AMSTERDAM REGION LELYSTAD, 8 April 2011 – Friday night, the International Space Transport Association (ISTA) presented positive results of the preliminary Space Center Feasibility Study at Lelystad Airport. Last autumn, ISTA, the Municipality of Lelystad, and the OMALA Development Group decided to conduct a feasibility study on the possibilities of a Space Center to expand economic value for the city and the region. Experts and consultants have come to positive conclusions over the possible realisation of such a Center. National Aviation Theme Park and Museum Aviodrome in Lelystad welcomes the results. “We are interested in developing and researching further possibilities on establishing a Space Center that may consist of an education center, training center and a space exposition”, says Jan Schaatsbergen, director of Aviodrome. “This Space Center will cover a wide range of space-related activities and will serve public participants as well as institutional scientists who wish to obtain astronaut training certification, for example.”
Since November of 2010, a working group composed by the City of Lelystad, OMALA Development Group and the International Space Transport Association (ISTA) has been busy with a preliminary feasibility study which analyzed the possibilities of developing a Space Center at Lelystad Airport. The Space Center would consist of a space expo, an education center and an astronaut training academy. The preliminary feasibility study shows positive results. A Space Center in Lelystad creates an incredible opportunity for private parties, research bodies and governmental organizations to jointly work together. When realized, it will be the first Center of its kind in Europe, catering to adventurers looking for an astronaut training course certification; tourist and scientific passengers who need to be trained and certified before a spaceflight; middle schools scheduling educational trips; and the general public using the state-of-the-art spaceflight simulators and visiting the expo. New 3D / HD full motion technology can bring highly realistic Virtual Reality spaceflight experiences to everyone, and offering a small taste of what real spaceflight and the life-changing moments of ‘The Overview Effect’ are really like.
Despite the fact the Space Center can be a stand-alone feature, when coupled with an actual working spaceport its value added increases exponentially. The spaceflight operators launching out of Lelystad Airport – like SpaceLinq NV, Europe’s first spaceliner launching from The Netherlands – can greatly benefit from having a certified astronaut training facility in-house. The convenience of offering the training on site also saves time and resources for scientific passengers, like those from the European Space Agency (ESA). Commercial microgravity research clients, and tourists who would have otherwise needed to perform a training course in the US or Russia, also benefit from the Center.
The Space Center ties together the features of Lelystad`s future vision. The spaceport, SpaceLinq and the Space Center can create a high-tech ecosystem driven by innovation and resulting in jobs, technology and revenue. In addition to drawing high-end space tourism customers from all over Europe and beyond, reliable and affordable suborbital spaceplane operations will also provide opportunities for pharmaceutical, biotech, advanced materials science and other commercial research to gain access to the unique attributes of the space environment to create new products and services.

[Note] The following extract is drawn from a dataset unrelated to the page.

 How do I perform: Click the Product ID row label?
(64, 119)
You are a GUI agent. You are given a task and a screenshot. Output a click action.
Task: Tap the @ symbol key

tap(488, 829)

In addition, fundamental scientific advances in the fields of astronomy, climate and environmental research, remote sensing and small satellite launch can all benefit from this new class of commercial spaceflight capability.
About commercial space flight
Yet in 1865 Jules Verne described a fantastic space journey of three persons in his novel From the Earth to the Moon. In those days not a space flight, but an air flight was something unconceivable for most people. Turning the 20th century, Verne’s visionary ideas inspired humankind to send its first representative into outer space. The innovation appearing with the development of air & space navigation has shaped the World, as we know it today. Commercial space navigation will be plenty supported by innovations which will impact positive living of people all over the World. Nowadays we are witnessing the start of new transportation means, and through the 21st century space commercial flight will become as usual as it is air flight today.
The 20th century gave birth to the space age and our century will become the period of maturation of commercial space navigation. The space industry is growing rapidly also thanks to the vision of talented businessmen. At this moment, commercial spaceports, training centers and space vehicles are being developed and built in many points of the World, what is leading to a continuous increase of the number of stakeholders in the commercial space industry.
About the International Space Transport Association (ISTA)
The need to develop, market and promote commercial spaceflight, science innovations and payload is evident. It should not be restricted to increasing awareness for future space consumers, but it should also be targeted in getting the attention of private investors and agencies whose business require a solid growth of a sustainable world and space industry. A whole new sector is emerging and evolving around spaceflight, space training, space cargo, space hotels and many other activities: The space economy.
The increasing economic value of the activities of the space economy is turning it into a consumer driven industry. This process demands the efficient functioning of an independent organisation, acknowledged by the stakeholders, which may control, support the reputation and maximize the economic value of the space industry, accomplishing this in a sustainable way. The International Space Transport Association (ISTA) is meant to fulfill these tasks with a key focus on consumer related space activities worldwide. The conviction on the enormous potential of the commercial space industry explains the ISTA commitment to secure its successful development from infancy to maturity.